Pantelleria, cade dal primo piano. Interviene l’Aeronautica per trasporto all’Ospedale di Palermo
Un trasporto sanitario urgente a favore di un cittadino di Pantelleria è stato eseguito verso l’una della scorsa notte con un velivolo C-130J della 46a Brigata Aerea di Pisa.
Lo rende noto lo Stato Maggiore dell’Aeronautica attraverso un comunicato del 5° Reparto “Comunicazione” Ufficio Pubblica Informazione di Roma.
L’intervento è avvenuto imbarcando direttamente l’ambulanza a bordo di un C-130J (Hercules), un velivolo che costituisce oggi l’ossatura della componente da trasporto dell’Aeronautica Militare al servizio della difesa e della sicurezza del nostro Paese. Essendo dotato di particolari equipaggiamenti (come ad esempio la barella ATI, ovvero Aircraft Transport Isolator, che consente il trasporto in sicurezza per via aerea di pazienti biocontaminati), questo velivolo viene anche utilizzato per trasporti sanitari urgenti quando altri mezzi aerei non possono essere impiegati.
Il paziente in questione, un uomo di 44 anni, da quanto apprendiamo, è caduto dal primo piano di una abitazione riportando un’importante frattura scomposta ed esposta della caviglia, prontamente ridotta dall’Ortopedico dell’Ospedale “B. Nagar” dell’isola. È stato comunque necessario il suotrasferimento al Policlinico “P. Giaccone” di Palermo, struttura adeguata per il trattamento del caso.
Ma la storia non finisce qui. Il paziente è affetto da una severa obesità (pare pesi più di 200 kg) e questo non ha permesso il suo trasporto con un elicottero. È stato quindi necessario attivare una richiesta della Prefettura di Trapani, direttamente dalla Sala Situazioni di Vertice del Comando Squadra Aerea (la sala operativa dell’Aeronautica Militare) che ha coinvolto la 46aBrigata Aerea di Pisa, uno dei reparti in prontezza operativa per questo tipo di missioni.
Una volta completate le procedure operative, il velivolo è decollato dall’aeroporto di Pisa direttamente verso Pantelleria, dove l’ambulanza con a bordo l’uomo, monitorato dall’equipe medica e accompagnato da un familiare, è stata imbarcata sul velivolo. L’aeromobile ha poi raggiunto l’aeroporto di Palermo dove l’ambulanza ha proseguito verso la struttura ospedaliera.

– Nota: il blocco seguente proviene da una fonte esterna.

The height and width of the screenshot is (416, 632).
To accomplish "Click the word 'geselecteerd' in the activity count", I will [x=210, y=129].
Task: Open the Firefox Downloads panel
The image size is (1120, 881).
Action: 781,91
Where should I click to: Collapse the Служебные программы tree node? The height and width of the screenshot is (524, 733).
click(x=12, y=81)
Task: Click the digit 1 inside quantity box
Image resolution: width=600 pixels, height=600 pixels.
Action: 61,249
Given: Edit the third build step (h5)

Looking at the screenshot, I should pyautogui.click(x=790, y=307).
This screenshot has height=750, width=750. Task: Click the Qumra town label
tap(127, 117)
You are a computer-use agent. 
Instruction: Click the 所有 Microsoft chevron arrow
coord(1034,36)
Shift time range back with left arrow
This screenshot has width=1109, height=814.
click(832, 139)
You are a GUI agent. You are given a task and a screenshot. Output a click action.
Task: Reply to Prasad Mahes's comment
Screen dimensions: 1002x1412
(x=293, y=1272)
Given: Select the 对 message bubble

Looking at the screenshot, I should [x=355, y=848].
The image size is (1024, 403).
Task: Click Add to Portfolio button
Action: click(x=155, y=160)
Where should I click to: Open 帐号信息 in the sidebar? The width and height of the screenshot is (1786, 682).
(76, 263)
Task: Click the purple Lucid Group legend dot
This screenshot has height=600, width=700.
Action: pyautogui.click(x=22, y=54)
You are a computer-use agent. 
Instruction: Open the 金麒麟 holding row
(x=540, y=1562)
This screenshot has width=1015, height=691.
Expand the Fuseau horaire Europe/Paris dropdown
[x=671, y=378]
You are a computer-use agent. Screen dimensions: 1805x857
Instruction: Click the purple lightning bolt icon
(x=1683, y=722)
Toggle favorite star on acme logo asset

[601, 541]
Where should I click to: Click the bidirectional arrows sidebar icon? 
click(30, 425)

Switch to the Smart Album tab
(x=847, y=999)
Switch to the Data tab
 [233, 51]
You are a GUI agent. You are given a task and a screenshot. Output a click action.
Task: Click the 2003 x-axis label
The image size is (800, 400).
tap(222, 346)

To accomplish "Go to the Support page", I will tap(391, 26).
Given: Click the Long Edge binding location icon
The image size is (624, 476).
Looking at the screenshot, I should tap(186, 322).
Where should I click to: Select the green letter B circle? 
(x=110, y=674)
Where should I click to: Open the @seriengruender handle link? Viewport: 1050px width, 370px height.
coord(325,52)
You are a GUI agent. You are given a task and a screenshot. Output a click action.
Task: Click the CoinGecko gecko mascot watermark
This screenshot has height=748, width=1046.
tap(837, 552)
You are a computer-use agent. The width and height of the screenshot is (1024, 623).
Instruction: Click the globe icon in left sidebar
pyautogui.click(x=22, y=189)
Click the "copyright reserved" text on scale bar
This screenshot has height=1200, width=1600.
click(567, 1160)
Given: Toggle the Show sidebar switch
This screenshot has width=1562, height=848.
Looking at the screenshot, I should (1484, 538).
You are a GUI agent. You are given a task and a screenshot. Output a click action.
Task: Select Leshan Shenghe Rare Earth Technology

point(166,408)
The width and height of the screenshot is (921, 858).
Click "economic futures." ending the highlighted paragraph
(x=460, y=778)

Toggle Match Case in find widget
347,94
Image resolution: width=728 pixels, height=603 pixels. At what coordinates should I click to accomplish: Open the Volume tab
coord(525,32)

Il volo, così come accade per questo genere di attività, è stato autorizzato dalla Presidenza del Consiglio dei Ministri che gestisce e coordina le attività della flotta dei velivoli di Stato.
Con un Comunicato del suo Portavoce il Primo Cittadino Fabrizio D’Ancona sottolinea “la piena e fondamentale collaborazione dell’intera filiera istituzionale e sanitaria, che ha consentito di gestire l’emergenza con efficacia e tempestività.” D’Ancona, continua la nota, “esprime un sentito ringraziamento al Prefetto Daniela Lupo e al Vicario Maria Baratta per la disponibilità e l’attenzione dimostrate. Un sentito ringraziamento viene inoltre rivolto all’Aeronautica Militare, al Presidio Ospedaliero di Pantelleria, al servizio 118 e a tutti coloro che, a vario titolo, hanno collaborato alla riuscita dell’operazione, dimostrando ancora una volta spirito di servizio e grande professionalità a tutela della salute dei cittadini.”